The perturbations for mutual information can be another new metric to measure the influence. The proposed can be adopted to improve the explainability of the DL model.

遗漏的重要参考文献

Please compare with other work considering the perturbations about KL/Renyi divergence in SGLD like [Chourasia et al. 2022]

其他优缺点

Pros:

The paper provides clear analysis for the mutual information dyanmics in the perturbations.
The paper is well-written for understanding,

Cons:

the technique contribution needs to be clarified.
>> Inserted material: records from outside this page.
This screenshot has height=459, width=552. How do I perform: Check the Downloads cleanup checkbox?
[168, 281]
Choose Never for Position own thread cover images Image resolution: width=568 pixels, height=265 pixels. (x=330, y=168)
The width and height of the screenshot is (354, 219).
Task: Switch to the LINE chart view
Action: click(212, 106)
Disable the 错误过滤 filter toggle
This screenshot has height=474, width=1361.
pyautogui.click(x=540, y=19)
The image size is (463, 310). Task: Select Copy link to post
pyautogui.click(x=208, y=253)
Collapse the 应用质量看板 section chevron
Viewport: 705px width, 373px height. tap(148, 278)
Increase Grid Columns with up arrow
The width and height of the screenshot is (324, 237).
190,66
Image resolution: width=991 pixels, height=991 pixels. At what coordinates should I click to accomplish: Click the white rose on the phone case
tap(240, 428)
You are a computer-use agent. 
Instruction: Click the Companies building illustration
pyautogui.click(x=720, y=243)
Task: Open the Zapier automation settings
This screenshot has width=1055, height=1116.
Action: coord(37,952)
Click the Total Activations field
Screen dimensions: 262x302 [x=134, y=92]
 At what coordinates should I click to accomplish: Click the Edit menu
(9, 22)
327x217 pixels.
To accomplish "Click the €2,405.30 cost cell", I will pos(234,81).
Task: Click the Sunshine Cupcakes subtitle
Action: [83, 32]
It is not news for the perturbations and the mutual information is just a direct extension.
restate and verify the assumptions in the paper fot he thm 3.1 and Lemma 3.2
the loss of the mutual information is not direct from the theoretical results

其他意见或建议

Line 498 reference needs re-organized Line 312 the fonts are not right

作者回复

2025-04-01

Below are our responses to the specific concerns:

Other Strengths And Weaknesses:

Technical Contribution Clarification: While it is true that the mutual information dynamics under perturbations build on existing ideas, our work significantly extends these concepts by analyzing general SDEs (i.e., with time-dependent drift $\mu(t)$ and diffusion $\sigma(t)$ ). This extension is nontrivial and enables us to integrate the KL–Fisher divergence relationship into a new optimization framework for feature attribution—offering both theoretical insights and practical advantages in explaining neural network predictions.
Restating and Verifying Assumptions for Theorem 3.1 and Lemma 3.2: We assume that for every $t \geq 0$ , the densities $p_t(\mathbf{x})$ and $q_t(\mathbf{x})$ are twice continuously differentiable and decay sufficiently fast at infinity (i.e., there exists some $m>0$ such that $\lim_{\|\mathbf{x}\|\to\infty} \|\mathbf{x}\|^m\,p_t(\mathbf{x}) = 0$ , and similarly for $q_t$ ). These conditions ensure that all integrals are finite, boundary terms vanish under integration by parts, and the required interchanges of differentiation and integration are justified.
Mutual Information Loss Proxy ( $L_{\mathrm{MI}}$ ): Recognizing that increasing $t$ (i.e., injecting more noise) monotonically reduces mutual information, we adopt $-t$ as an effective proxy for $L_{\mathrm{MI}}$ . This surrogate is both computationally efficient and consistent with prior works (e.g., IBA and InputIBA), even though the theoretical derivation of the mutual information dynamics is not directly reflected in the loss formulation.

Questions For Authors:

Discretization Error in Mutual Information Integration:
Once the optimization yields the tensor $t$ , the integration limits for the mutual information calculation are determined, and we can choose sufficiently small step sizes for the numerical integration. This ensures that discretization errors are negligible and do not affect either the computational efficiency or the accuracy of the mutual information integration.
Applicability to More Complex SDEs:
Although our current experiments use SDEs with explicit solutions (e.g., the Variance Preserving or Variance Exploding processes), our framework is general. For more complex SDEs without explicit solutions, one can rely on established numerical SDE integration methods, albeit with higher computational cost, without compromising the overall approach.
Comparison with InputIBA: Our experiments—particularly the Effective Heat Ratios (EHR) evaluation—demonstrate that our method clearly outperforms InputIBA. We observe a significantly higher EHR score for our approach, which indicates that our attributions are more concentrated in semantically meaningful regions. Furthermore, we provide more experimental results after the 'Other Comments Or Suggestions' sector.
The Range of $\sigma$ in Equation (36):
Our approach is designed to explore the application of state-of-the-art diffusion models to feature attribution. At present, we employ the Variance Exploding (VE) and Variance Preserving (VP) processes, as these are the most representative and well-established diffusion models in the literature. In future work, we intend to investigate broader cases, including scenarios with larger ranges of $\sigma$ in Equation (36), to further generalize and enhance our method.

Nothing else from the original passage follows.